Take heart ... your home is now worth as much as it was in ... 2003 ... just 9 years ago. I say that with tongue in cheek.
From RIS Media
While this study shows that prices are up 1.2%, that would mean about $2400 on a $200,000 home. Truthfully, that may not mean a whole lot, since selling prices or asking prices don't usually reveal "seller assist with closing costs" ... and we see a lot of that in our current market. People are still buying homes when they don't have enough $ to cover their closing costs (such things as title insurance, tax & insurance escrows, 1st year of HO insurance) Those costs run about 4-5% of purchase price (generally).
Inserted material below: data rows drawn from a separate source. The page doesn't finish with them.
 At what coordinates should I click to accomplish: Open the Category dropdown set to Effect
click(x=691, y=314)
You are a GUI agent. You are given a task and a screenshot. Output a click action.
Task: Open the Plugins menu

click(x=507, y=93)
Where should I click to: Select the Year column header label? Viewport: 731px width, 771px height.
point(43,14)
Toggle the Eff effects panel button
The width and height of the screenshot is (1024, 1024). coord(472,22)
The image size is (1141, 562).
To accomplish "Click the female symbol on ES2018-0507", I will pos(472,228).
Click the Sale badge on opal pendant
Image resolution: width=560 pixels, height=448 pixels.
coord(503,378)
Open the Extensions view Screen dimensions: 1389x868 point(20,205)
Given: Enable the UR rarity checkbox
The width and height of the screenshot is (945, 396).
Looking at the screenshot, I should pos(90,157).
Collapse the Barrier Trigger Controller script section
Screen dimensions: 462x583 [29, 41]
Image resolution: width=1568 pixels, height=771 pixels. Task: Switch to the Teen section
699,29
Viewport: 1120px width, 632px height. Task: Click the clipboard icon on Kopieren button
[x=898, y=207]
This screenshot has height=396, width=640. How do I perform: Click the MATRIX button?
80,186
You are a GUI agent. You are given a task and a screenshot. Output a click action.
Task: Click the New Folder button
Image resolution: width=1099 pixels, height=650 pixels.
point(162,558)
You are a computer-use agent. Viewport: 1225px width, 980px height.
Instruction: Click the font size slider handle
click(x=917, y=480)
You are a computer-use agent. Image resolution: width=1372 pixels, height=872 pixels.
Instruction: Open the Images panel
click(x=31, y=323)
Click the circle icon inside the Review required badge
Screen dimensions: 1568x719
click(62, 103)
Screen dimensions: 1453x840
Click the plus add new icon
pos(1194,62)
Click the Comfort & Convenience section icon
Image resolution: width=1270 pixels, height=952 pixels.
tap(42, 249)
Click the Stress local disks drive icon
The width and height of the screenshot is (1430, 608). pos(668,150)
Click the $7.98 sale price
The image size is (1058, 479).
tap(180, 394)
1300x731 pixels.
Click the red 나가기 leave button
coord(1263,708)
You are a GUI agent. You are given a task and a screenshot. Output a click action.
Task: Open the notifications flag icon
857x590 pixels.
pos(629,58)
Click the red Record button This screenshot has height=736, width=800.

So, someone buying on an FHA loan with 3.5% down will have a total outlay of about 7.5% to 8.5%.Home Prices Rebound to 2003 Levels
By Zoe Eisenberg
More great market news came through yesterday: According to S&P/Case-Shiller, in July, the average home price rose to the same level as those seen during summer 2003, when the housing boom first started its journey toward the 2006 peak. While this may not signify that we are currently standing on the cusp of a market boom, it does show a significant turnaround, and perhaps hints at a definite end to real estate’s bleak streak. The recent S&P/Case-Shiller national home price index showed that in July, prices increased by 1.5 percent for the 10-City Composite and by 1.6 percent for the 20-City Composite.
It may very well be that the low interest rates are prodding people to buy now, even when they are short on cash up front.